:: Extract
Arrays as key in a HashMap

trippy · Feb 17, 2006

Hendrik Maryns said:
-----BEGIN PGP SIGNED MESSAGE-----
Hash: SHA1
NotDashEscaped: You need GnuPG to verify this message

trippy schreef:

John C. Bollinger said:

trippy wrote:
I want to use arrays as keys in a HashMap.

But a key has to be unique.

1 key to 1 value
And your point is?

There is nothing inherently unworkable with arrays being map keys;
arrays are objects, after all. You might as well argue that Strings
cannot be used as keys because they (often) contain multiple characters.

Click to expand...

But arrays have more than one thing in them by definition.

Okay, say using this idea, you keep a list of users and their
information. Now, you have multiple people accessing the same user's
information because thisguy[0] will give you the same value as thisguy
[4].

I guess that's my point. 1 key to 1 value. With the arrays you'll have
multiple keys to values.

I guess if you want that, whatever but I think it's a bad idea. Why
don't you keep things in a plain old ArrayList if you're gonna do that.

Click to expand...

Still don?t see your point. What?s the difference if I only want some
objects to be stored as a list, between ArrayList and array?

Actually, the difference would be between ArrayList and Map (probably
HashMap) ArrayList wouldn't require the 1 key to 1 value like a map
would.

Only for
reading, I see no point in using a List.

H.

--
trippy
mhm31x9 Smeeter#29 WSD#30
sTaRShInE_mOOnBeAm aT HoTmAil dOt CoM

NP: "I Am The Law" -- Anthrax

"Now, technology's getting better all the time and that's fine,
but most of the time all you need is a stick of gum, a pocketknife,
and a smile."

-- Robert Redford "Spy Game"

Chris Smith · Feb 17, 2006

tom fredriksen said:
My point is to advise about possible dangers and mystical bugs by doing
it that way. A complex key like that is just begging for trouble along
the way. KISS.

Not to mention the idiomatic breakdown.
::::
What to work on -
Please write what comes next in the thread on arrays as HashMap keys, picking up after its last line. The rows that come next have nothing to do with the thread on arrays as HashMap keys.
:: Rows
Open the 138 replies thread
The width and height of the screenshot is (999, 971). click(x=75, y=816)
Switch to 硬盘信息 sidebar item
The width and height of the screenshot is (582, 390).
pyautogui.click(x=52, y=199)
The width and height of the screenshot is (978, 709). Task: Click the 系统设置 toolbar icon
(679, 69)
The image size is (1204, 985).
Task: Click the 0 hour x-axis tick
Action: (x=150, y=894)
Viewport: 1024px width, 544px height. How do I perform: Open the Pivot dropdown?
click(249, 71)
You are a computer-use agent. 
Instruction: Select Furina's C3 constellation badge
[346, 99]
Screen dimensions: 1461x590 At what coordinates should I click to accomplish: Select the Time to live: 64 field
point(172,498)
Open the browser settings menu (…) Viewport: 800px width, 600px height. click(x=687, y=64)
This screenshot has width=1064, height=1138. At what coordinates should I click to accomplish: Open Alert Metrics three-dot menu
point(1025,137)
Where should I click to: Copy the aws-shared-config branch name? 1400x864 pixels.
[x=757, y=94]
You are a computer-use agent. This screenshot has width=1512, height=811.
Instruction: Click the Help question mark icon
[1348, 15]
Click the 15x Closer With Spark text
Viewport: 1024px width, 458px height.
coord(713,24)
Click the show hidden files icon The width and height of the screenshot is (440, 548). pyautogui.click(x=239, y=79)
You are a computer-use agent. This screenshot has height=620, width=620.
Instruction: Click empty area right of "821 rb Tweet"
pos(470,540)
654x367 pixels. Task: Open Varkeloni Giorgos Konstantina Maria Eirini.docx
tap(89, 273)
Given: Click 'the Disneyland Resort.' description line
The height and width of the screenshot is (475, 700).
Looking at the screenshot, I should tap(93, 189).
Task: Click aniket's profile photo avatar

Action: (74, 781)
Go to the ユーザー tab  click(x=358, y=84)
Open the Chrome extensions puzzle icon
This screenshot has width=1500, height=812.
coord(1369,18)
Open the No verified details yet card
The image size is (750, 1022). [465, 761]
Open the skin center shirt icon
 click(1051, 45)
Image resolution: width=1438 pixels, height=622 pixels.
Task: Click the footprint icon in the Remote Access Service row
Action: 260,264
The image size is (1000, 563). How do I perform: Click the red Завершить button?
::::
Response -
[Warning: I'm going to make up terminology here -- strong identity, weak
identity, and confused identity -- because I don't think there is widely
accepted terminology in use throughout the Java programming language to
describe these concepts.]

A key should be a key. It ought to be just as complex as it needs to be
for the application. If I need to look up records that match an array,
then I ought to use an array for a key.

The problem here, as I see it, is that HashMap doesn't work well (or at
a minimum, is dangerous) with keys that have confused identities. An
object with a confused identity is an object whose logical identity may
change throughout its lifetime; loosely speaking, an object that
overrides equals and hashCode in such a way that they may change through
its lifetime. I advocate avoiding objects with confused identities
whenever possible... but certain APIs such as the main Collections API
interfaces require confused identity.

Note that arrays themselves work just fine as keys. It's just necessary
to first recognize that they have strong identity; changing the contents
doesn't change who they are, and the same contents don't make two
different arrays equal to each other. Similarly, objects with weak
identity make fine HashMap keys, regardless of their complexity, so long
as they represent the information that you really want to use as a key.
Instances of the List or Map interfaces, though, do not work well as
keys unless they are immutable, since mutable collections are required
to have confused identities.

--
www.designacourse.com
The Easiest Way To Train Anyone... Anywhere.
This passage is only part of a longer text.